BRASÍLIA - Uma questão regimental vai manter a deputada Ângela Guadagnin (PT-SP) no Conselho de Ética da Câmara, contrariando decisão do presidente do colegiado, deputado Ricardo Izar (PTB-SP), que a afastou do órgão na quinta-feira passada. Análise jurídica da Secretaria Geral da Casa apontou um erro no procedimento para o afastamento da parlamentar.
O presidente do PPS, autor do pedido de afastamento de Guadagnin, contestou ontem o entendimento da secretaria da Mesa, acusou o presidente da Câmara, Aldo Rebelo (PCdoB-SP), de fazer uma "chicana jurídica" para manter a deputada no conselho e atribuiu a "manobra" a "mais uma trapalhada" do presidente Luiz Inácio Lula da Silva.
"O que o PT, Aldo e o governo estão fazendo é afrontar a Câmara e a sociedade, protegendo e dando guarida a uma parlamentar que bailou sobre a frustração nacional ao comemorar a impunidade dentro do plenário", protestou Roberto Freire.

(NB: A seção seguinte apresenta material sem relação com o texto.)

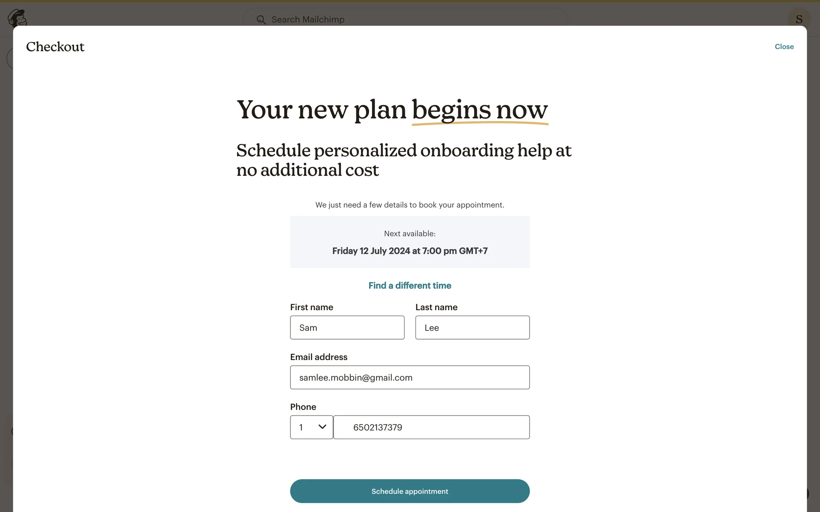This screenshot has height=512, width=820.
Task: Click the Find a different time link
Action: 410,285
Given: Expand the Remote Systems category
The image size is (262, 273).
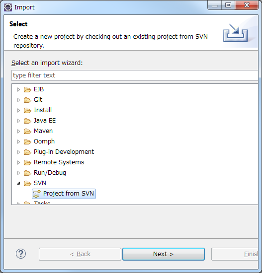Looking at the screenshot, I should click(18, 162).

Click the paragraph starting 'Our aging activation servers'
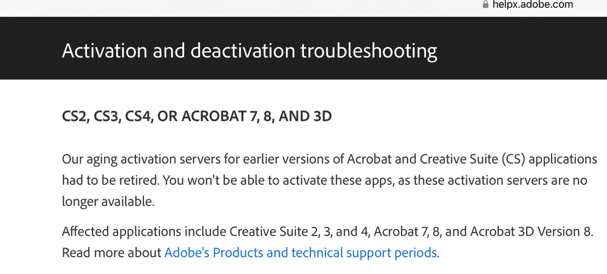329,180
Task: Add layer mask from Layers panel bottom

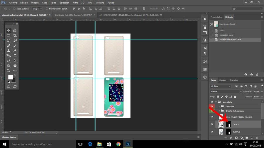Action: click(236, 138)
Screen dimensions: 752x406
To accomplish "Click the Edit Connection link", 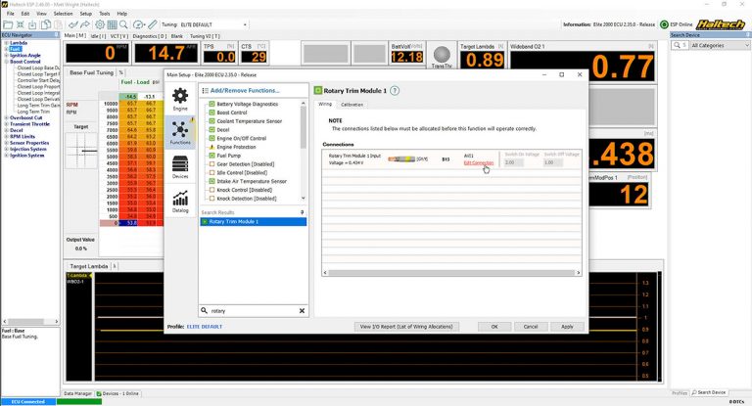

Guadagnin é a fiel defensora dos deputados petistas acusados de envolvimento no esquema de mensalão que respondem processo de perda de mandato no colegiado.
Na madrugada de quinta-feira da semana passada a deputada dançou no plenário da Câmara em comemoração à absolvição do deputado João Magno (PT-MG), que reconheceu ter usado de caixa 2 em duas campanhas eleitorais, quando passou a ser alvo de protestos e de representações formais para explicar sua atitude.
De acordo com avaliação jurídica, o pedido do PPS de abertura de processo contra a deputada foi feito com base nos artigos do Código de Ética que prevêem censura escrita e verbal contra a parlamentar.
Regimentalmente, segundo o entendimento da Secretaria da Mesa, o conselho só pode abrir processo disciplinar contra deputado se a representação for pela perda de mandato, pela suspensão do mandato por 30 dias ou pela suspensão das prerrogativas regimentais.
No caso de advertência e de censura, como propõe o PPS, a pena é aplicada pela Mesa da Câmara e o trâmite se dá na corregedoria da Casa e não no conselho, segundo entendimento da assessoria da Mesa. As ações no âmbito da corregedoria não são entendidas pela Secretaria da Mesa como abertura de processo disciplinar, fato que obrigaria o afastamento da parlamentar do conselho.
A questão regimental levou a Secretaria da Mesa a recolher o pedido do PPS no conselho para encaminhá-lo ao corregedor, deputado Ciro Nogueira (PP-PI). Nas mãos do corregedor já estão dois pedidos de apuração. O próprio presidente da Câmara encaminhou ofício à corregedoria pedindo o exame da atitude de Guadagnin, sem se referir, no entanto, a qualquer tipo de punição.